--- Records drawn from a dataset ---
* * * *
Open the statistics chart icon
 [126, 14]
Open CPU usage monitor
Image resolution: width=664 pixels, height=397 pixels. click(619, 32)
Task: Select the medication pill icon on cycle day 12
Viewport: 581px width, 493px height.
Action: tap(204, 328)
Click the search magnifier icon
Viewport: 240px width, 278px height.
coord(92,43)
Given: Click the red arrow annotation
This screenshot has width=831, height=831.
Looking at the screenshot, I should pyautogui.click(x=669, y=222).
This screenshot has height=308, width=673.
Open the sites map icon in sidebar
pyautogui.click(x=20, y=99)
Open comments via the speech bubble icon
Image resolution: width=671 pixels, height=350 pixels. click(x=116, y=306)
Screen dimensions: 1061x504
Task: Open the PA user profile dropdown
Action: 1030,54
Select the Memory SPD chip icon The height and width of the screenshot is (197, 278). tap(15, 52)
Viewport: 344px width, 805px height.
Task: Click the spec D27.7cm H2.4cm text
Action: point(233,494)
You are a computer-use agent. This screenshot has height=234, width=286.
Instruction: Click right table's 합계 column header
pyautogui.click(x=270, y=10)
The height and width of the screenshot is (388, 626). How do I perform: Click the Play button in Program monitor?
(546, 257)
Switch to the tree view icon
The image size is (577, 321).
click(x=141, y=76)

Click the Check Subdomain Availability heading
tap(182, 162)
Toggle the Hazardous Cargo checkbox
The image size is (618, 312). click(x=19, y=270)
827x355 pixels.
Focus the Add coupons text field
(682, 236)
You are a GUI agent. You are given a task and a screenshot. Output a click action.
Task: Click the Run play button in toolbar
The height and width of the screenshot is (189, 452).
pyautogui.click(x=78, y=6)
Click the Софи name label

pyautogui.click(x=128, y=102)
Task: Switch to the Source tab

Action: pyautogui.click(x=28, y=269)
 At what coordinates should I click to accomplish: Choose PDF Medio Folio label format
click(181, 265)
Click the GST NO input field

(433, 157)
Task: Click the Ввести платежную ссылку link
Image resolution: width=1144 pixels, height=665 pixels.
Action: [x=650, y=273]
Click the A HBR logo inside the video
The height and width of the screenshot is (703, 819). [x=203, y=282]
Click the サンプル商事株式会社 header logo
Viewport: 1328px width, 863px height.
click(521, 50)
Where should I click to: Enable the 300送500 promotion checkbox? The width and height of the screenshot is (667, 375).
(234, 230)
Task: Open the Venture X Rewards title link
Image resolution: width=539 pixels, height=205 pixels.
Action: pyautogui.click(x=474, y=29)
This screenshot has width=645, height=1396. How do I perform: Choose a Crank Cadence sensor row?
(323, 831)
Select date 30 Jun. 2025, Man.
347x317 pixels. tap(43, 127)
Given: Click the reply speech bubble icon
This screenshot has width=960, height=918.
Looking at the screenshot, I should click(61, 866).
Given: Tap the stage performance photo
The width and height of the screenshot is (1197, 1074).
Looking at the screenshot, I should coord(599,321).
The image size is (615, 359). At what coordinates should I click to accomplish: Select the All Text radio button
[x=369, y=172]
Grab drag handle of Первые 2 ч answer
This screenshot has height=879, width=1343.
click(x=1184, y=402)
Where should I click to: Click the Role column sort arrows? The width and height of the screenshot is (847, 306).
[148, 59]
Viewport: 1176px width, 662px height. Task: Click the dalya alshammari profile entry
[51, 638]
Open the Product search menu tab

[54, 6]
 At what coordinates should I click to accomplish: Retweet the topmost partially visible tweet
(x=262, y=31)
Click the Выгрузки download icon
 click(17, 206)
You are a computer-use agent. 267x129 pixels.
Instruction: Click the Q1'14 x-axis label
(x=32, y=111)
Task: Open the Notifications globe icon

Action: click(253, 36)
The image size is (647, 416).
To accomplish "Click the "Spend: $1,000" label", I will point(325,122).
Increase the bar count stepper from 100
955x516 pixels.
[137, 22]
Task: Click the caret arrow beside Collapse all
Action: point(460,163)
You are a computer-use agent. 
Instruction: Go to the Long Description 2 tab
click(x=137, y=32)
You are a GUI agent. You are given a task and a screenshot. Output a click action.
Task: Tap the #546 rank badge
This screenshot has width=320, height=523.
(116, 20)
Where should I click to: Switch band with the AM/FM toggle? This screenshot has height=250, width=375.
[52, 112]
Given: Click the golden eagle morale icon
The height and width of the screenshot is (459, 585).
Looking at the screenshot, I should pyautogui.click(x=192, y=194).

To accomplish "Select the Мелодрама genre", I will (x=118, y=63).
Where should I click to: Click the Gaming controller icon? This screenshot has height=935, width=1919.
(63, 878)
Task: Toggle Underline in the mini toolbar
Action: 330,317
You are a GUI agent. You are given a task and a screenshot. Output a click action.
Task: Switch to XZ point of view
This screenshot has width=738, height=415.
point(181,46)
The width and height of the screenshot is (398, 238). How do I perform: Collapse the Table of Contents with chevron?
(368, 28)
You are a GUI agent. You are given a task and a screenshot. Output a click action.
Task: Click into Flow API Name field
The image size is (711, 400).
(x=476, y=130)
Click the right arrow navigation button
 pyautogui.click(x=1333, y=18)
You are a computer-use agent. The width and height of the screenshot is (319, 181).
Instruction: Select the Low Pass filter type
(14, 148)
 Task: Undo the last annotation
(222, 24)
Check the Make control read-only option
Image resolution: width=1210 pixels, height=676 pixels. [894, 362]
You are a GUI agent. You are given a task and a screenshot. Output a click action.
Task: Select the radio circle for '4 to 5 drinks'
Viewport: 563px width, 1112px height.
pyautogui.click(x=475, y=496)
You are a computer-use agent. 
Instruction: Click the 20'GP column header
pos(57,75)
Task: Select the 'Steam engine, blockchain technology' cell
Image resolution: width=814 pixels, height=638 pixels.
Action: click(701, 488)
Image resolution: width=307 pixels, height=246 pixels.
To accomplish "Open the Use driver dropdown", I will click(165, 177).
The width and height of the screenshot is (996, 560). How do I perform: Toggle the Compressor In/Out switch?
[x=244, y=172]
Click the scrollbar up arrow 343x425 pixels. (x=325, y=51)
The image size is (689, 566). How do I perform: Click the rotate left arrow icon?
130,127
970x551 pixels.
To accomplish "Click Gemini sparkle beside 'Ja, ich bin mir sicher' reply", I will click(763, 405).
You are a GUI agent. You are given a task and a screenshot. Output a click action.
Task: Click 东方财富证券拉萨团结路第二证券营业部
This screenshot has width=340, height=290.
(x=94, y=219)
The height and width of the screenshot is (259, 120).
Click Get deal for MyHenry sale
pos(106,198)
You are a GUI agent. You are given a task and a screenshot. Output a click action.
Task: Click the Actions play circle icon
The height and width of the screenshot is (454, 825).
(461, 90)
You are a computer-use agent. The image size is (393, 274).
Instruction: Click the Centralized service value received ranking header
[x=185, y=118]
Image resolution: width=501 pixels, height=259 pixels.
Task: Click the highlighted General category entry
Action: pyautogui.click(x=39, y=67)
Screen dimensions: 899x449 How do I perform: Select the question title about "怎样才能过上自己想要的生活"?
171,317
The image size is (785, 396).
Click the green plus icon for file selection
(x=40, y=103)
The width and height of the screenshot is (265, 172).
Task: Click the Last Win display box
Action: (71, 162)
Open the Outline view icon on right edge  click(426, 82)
* * * *
--- Assignment ---
Using the exact wording, write out all of the records.

--- Task response ---
Open the statistics chart icon
 [126, 14]
Open CPU usage monitor
Image resolution: width=664 pixels, height=397 pixels. click(619, 32)
Task: Select the medication pill icon on cycle day 12
Viewport: 581px width, 493px height.
Action: tap(204, 328)
Click the search magnifier icon
Viewport: 240px width, 278px height.
coord(92,43)
Given: Click the red arrow annotation
This screenshot has width=831, height=831.
Looking at the screenshot, I should pyautogui.click(x=669, y=222).
This screenshot has height=308, width=673.
Open the sites map icon in sidebar
pyautogui.click(x=20, y=99)
Open comments via the speech bubble icon
Image resolution: width=671 pixels, height=350 pixels. click(x=116, y=306)
Screen dimensions: 1061x504
Task: Open the PA user profile dropdown
Action: 1030,54
Select the Memory SPD chip icon The height and width of the screenshot is (197, 278). tap(15, 52)
Viewport: 344px width, 805px height.
Task: Click the spec D27.7cm H2.4cm text
Action: point(233,494)
You are a computer-use agent. This screenshot has height=234, width=286.
Instruction: Click right table's 합계 column header
pyautogui.click(x=270, y=10)
The height and width of the screenshot is (388, 626). How do I perform: Click the Play button in Program monitor?
(546, 257)
Switch to the tree view icon
The image size is (577, 321).
click(x=141, y=76)

Click the Check Subdomain Availability heading
tap(182, 162)
Toggle the Hazardous Cargo checkbox
The image size is (618, 312). click(x=19, y=270)
827x355 pixels.
Focus the Add coupons text field
(682, 236)
You are a GUI agent. You are given a task and a screenshot. Output a click action.
Task: Click the Run play button in toolbar
The height and width of the screenshot is (189, 452).
pyautogui.click(x=78, y=6)
Click the Софи name label

pyautogui.click(x=128, y=102)
Task: Switch to the Source tab

Action: pyautogui.click(x=28, y=269)
 At what coordinates should I click to accomplish: Choose PDF Medio Folio label format
click(181, 265)
Click the GST NO input field

(433, 157)
Task: Click the Ввести платежную ссылку link
Image resolution: width=1144 pixels, height=665 pixels.
Action: [x=650, y=273]
Click the A HBR logo inside the video
The height and width of the screenshot is (703, 819). [x=203, y=282]
Click the サンプル商事株式会社 header logo
Viewport: 1328px width, 863px height.
click(521, 50)
Where should I click to: Enable the 300送500 promotion checkbox? The width and height of the screenshot is (667, 375).
(234, 230)
Task: Open the Venture X Rewards title link
Image resolution: width=539 pixels, height=205 pixels.
Action: pyautogui.click(x=474, y=29)
This screenshot has width=645, height=1396. How do I perform: Choose a Crank Cadence sensor row?
(323, 831)
Select date 30 Jun. 2025, Man.
347x317 pixels. tap(43, 127)
Given: Click the reply speech bubble icon
This screenshot has width=960, height=918.
Looking at the screenshot, I should click(61, 866).
Given: Tap the stage performance photo
The width and height of the screenshot is (1197, 1074).
Looking at the screenshot, I should coord(599,321).
The image size is (615, 359). At what coordinates should I click to accomplish: Select the All Text radio button
[x=369, y=172]
Grab drag handle of Первые 2 ч answer
This screenshot has height=879, width=1343.
click(x=1184, y=402)
Where should I click to: Click the Role column sort arrows? The width and height of the screenshot is (847, 306).
[148, 59]
Viewport: 1176px width, 662px height. Task: Click the dalya alshammari profile entry
[51, 638]
Open the Product search menu tab

[54, 6]
 At what coordinates should I click to accomplish: Retweet the topmost partially visible tweet
(x=262, y=31)
Click the Выгрузки download icon
 click(17, 206)
You are a computer-use agent. 267x129 pixels.
Instruction: Click the Q1'14 x-axis label
(x=32, y=111)
Task: Open the Notifications globe icon

Action: click(253, 36)
The image size is (647, 416).
To accomplish "Click the "Spend: $1,000" label", I will point(325,122).
Increase the bar count stepper from 100
955x516 pixels.
[137, 22]
Task: Click the caret arrow beside Collapse all
Action: point(460,163)
You are a computer-use agent. 
Instruction: Go to the Long Description 2 tab
click(x=137, y=32)
You are a GUI agent. You are given a task and a screenshot. Output a click action.
Task: Tap the #546 rank badge
This screenshot has width=320, height=523.
(116, 20)
Where should I click to: Switch band with the AM/FM toggle? This screenshot has height=250, width=375.
[52, 112]
Given: Click the golden eagle morale icon
The height and width of the screenshot is (459, 585).
Looking at the screenshot, I should pyautogui.click(x=192, y=194).

To accomplish "Select the Мелодрама genre", I will (x=118, y=63).
Where should I click to: Click the Gaming controller icon? This screenshot has height=935, width=1919.
(63, 878)
Task: Toggle Underline in the mini toolbar
Action: 330,317
You are a GUI agent. You are given a task and a screenshot. Output a click action.
Task: Switch to XZ point of view
This screenshot has width=738, height=415.
point(181,46)
The width and height of the screenshot is (398, 238). How do I perform: Collapse the Table of Contents with chevron?
(368, 28)
You are a GUI agent. You are given a task and a screenshot. Output a click action.
Task: Click into Flow API Name field
The image size is (711, 400).
(x=476, y=130)
Click the right arrow navigation button
 pyautogui.click(x=1333, y=18)
You are a computer-use agent. The width and height of the screenshot is (319, 181).
Instruction: Select the Low Pass filter type
(14, 148)
 Task: Undo the last annotation
(222, 24)
Check the Make control read-only option
Image resolution: width=1210 pixels, height=676 pixels. [894, 362]
You are a GUI agent. You are given a task and a screenshot. Output a click action.
Task: Select the radio circle for '4 to 5 drinks'
Viewport: 563px width, 1112px height.
pyautogui.click(x=475, y=496)
You are a computer-use agent. 
Instruction: Click the 20'GP column header
pos(57,75)
Task: Select the 'Steam engine, blockchain technology' cell
Image resolution: width=814 pixels, height=638 pixels.
Action: click(701, 488)
Image resolution: width=307 pixels, height=246 pixels.
To accomplish "Open the Use driver dropdown", I will click(165, 177).
The width and height of the screenshot is (996, 560). How do I perform: Toggle the Compressor In/Out switch?
[x=244, y=172]
Click the scrollbar up arrow 343x425 pixels. (x=325, y=51)
The image size is (689, 566). How do I perform: Click the rotate left arrow icon?
130,127
970x551 pixels.
To accomplish "Click Gemini sparkle beside 'Ja, ich bin mir sicher' reply", I will click(763, 405).
You are a GUI agent. You are given a task and a screenshot. Output a click action.
Task: Click 东方财富证券拉萨团结路第二证券营业部
This screenshot has width=340, height=290.
(x=94, y=219)
The height and width of the screenshot is (259, 120).
Click Get deal for MyHenry sale
pos(106,198)
You are a GUI agent. You are given a task and a screenshot. Output a click action.
Task: Click the Actions play circle icon
The height and width of the screenshot is (454, 825).
(461, 90)
You are a computer-use agent. The image size is (393, 274).
Instruction: Click the Centralized service value received ranking header
[x=185, y=118]
Image resolution: width=501 pixels, height=259 pixels.
Task: Click the highlighted General category entry
Action: pyautogui.click(x=39, y=67)
Screen dimensions: 899x449 How do I perform: Select the question title about "怎样才能过上自己想要的生活"?
171,317
The image size is (785, 396).
Click the green plus icon for file selection
(x=40, y=103)
The width and height of the screenshot is (265, 172).
Task: Click the Last Win display box
Action: (71, 162)
Open the Outline view icon on right edge  click(426, 82)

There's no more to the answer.